The pilot chambers 11a and 11b are provided on either ends of the control valve 11. The pilot passages 13a and 13b branch from the respective valve-side passages 14a and 14b and communicate with the pilot chambers 11a and 11b, respectively.

The control valve 11 includes a working position D that allows the valve-side passage 14a to communicate with the motor-side passage 15a and the flow passage 23 and allows the valve-side passage 14b to communicate with the motor-side passage 15b, a working position E that allows the valve-side passage 14a to communicate with the motor-side passage 15a and allows the valve-side passage 14b to communicate with the motor-side passage 15b and the flow passage 23, and a neutral position F that disconnects the communication between the valve-side passage 14a and 14b and the motor-side passage 15a and 15b.

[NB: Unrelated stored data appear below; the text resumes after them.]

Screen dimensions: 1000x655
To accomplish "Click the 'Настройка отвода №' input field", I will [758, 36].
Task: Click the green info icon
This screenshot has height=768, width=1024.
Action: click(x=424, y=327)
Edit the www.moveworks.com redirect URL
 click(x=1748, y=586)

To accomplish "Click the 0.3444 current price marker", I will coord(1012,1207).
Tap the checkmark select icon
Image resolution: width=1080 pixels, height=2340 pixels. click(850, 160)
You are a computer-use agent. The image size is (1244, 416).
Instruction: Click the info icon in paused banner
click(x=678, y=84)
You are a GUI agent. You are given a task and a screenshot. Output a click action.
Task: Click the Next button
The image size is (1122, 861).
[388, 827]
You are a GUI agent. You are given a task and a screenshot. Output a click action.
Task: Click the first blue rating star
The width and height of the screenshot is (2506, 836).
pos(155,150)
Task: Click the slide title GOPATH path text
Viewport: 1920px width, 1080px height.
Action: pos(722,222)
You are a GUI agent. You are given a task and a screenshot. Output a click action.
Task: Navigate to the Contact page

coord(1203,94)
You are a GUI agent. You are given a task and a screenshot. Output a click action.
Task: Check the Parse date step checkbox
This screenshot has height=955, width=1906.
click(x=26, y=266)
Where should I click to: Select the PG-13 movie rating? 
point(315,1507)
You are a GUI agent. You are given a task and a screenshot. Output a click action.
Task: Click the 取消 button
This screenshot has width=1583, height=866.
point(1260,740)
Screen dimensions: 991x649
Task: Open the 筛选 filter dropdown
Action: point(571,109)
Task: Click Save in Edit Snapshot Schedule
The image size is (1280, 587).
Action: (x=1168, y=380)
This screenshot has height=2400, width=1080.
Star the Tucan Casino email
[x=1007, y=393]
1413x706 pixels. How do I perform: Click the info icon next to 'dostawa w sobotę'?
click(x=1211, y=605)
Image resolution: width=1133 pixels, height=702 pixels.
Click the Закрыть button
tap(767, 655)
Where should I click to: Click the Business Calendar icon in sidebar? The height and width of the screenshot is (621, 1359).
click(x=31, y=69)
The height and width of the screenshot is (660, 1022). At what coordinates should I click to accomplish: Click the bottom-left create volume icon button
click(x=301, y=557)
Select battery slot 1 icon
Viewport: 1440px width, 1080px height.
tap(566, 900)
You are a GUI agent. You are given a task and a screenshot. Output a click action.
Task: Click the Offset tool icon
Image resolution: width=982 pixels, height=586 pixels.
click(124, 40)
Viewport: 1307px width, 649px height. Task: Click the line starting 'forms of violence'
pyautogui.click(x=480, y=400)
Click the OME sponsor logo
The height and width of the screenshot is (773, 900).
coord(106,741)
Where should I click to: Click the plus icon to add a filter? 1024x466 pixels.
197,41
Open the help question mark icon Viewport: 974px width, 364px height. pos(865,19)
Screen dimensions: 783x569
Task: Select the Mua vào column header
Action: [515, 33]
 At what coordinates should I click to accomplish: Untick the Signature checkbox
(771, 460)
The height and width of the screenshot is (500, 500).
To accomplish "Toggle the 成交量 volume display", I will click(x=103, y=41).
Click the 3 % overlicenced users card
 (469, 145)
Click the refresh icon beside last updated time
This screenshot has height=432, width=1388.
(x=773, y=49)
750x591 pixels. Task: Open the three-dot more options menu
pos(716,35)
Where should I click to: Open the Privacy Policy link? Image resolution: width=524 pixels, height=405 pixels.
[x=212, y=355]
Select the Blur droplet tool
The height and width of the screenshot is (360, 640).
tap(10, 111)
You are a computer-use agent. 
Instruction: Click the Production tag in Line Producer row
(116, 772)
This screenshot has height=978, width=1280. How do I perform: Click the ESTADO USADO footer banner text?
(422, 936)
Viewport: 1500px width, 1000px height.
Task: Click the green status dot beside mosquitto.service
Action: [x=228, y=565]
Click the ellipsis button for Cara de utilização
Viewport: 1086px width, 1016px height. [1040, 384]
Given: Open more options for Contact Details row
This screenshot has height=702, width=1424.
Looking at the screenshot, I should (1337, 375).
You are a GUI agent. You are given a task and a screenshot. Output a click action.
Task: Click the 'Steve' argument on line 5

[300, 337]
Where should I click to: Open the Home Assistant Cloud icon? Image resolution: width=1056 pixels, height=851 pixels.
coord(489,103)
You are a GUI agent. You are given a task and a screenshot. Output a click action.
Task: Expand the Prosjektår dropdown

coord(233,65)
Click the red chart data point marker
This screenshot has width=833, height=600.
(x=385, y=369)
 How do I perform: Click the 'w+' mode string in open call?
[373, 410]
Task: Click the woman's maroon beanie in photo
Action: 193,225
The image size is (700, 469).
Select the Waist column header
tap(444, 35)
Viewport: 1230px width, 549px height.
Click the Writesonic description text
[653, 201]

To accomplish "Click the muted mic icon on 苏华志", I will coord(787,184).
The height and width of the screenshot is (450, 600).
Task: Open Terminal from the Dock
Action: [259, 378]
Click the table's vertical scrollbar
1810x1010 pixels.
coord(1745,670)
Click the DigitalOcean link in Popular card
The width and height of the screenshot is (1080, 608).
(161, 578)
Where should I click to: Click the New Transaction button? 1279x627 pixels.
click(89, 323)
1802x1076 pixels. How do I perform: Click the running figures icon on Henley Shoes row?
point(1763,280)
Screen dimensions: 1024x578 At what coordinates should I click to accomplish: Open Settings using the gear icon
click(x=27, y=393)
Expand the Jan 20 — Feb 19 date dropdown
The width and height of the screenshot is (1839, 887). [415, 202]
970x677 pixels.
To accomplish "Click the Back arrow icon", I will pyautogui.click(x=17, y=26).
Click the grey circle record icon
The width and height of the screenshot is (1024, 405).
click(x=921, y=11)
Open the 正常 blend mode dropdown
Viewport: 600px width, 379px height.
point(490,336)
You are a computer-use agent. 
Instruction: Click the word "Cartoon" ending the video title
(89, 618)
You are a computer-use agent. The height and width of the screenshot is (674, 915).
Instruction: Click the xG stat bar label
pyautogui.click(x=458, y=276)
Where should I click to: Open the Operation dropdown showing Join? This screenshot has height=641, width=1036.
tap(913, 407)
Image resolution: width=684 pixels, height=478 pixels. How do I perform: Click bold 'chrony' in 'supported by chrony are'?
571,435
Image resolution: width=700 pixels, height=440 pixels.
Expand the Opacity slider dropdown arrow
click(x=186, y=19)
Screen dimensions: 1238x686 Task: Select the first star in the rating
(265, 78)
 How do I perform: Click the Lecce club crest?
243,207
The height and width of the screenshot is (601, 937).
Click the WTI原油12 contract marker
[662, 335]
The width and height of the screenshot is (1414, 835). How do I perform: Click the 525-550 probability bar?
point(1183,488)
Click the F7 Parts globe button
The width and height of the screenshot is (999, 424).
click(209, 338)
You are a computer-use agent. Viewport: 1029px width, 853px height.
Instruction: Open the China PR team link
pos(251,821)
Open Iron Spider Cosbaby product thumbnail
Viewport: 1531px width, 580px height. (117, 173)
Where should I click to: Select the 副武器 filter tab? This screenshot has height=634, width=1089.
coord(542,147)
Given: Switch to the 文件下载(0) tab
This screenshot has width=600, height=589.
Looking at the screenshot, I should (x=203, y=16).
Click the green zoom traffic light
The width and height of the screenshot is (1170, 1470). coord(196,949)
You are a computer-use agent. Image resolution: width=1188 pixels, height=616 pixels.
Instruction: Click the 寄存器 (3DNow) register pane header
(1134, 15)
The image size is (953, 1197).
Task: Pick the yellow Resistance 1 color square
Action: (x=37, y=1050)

When the directional control valve 3 is switched to the forward position A, the control valve 11 is switched to the working position D by the working oil discharged from the pump 1 being guided to the pilot chamber 11a through the supply and discharge flow passage 22a, the valve-side passage 14a and the pilot passage 13a. Moreover, when the directional control valve 3 is switched to the backward position B, the control valve 11 is switched to the working position E by the working oil discharged from the pump 1 being guided to the pilot chamber 11b through the supply and discharge flow passage 22b, the valve-side passage 14b and the pilot passage 13b. Furthermore, when the directional control valve 3 is switched to the neutral position C, the control valve 11 is switched to the neutral position F by the working oil within the pilot chambers 11a and 11b being discharged to the tank T through the supply and discharge flow passages 22a and 22b, the pilot passages 13a and 13b and the valve-side passages 14a and 14b, due to the energizing force of the spring 11c provided on both sides.

The flow rate control valves 12a and 12b are electromagnetic proportional control valves including an electromagnetic proportional solenoid. When detected that the directional control valve 3 is in the neutral state, the flow rate control valves 12a and 12b control the flow rate of the working oil flowing through the pilot passages 13a and 13b, by the flow passage area varying on the basis of an electric current applied from the controller 40. Namely, the flow rate control valves 12a and 12b function as a variable throttle. The flow rate control valves 12a and 12b have a minimum flow passage area (throttle) in a state in which no electric current is applied from the controller 40, and is controlled to have the flow passage area (throttle) increase as the electric current applied from the controller 40 increases. The flow rate control valves 12a and 12b control the pressure of the working oil within the pilot chambers 11a and 11b and adjust the switching speed of the control valve 11, by controlling the flow rate of the working oil flowing through the pilot passages 13a and 13b.

The fluid pressure control device 100 further includes an inclination sensor 30 as an inclination detecting unit to detect a tilt angle of a vehicle body of the working machine, and a flow rate sensor 50 as a flow rate detecting unit to detect the flow rate of the working oil flowing to the hydraulic motor 2.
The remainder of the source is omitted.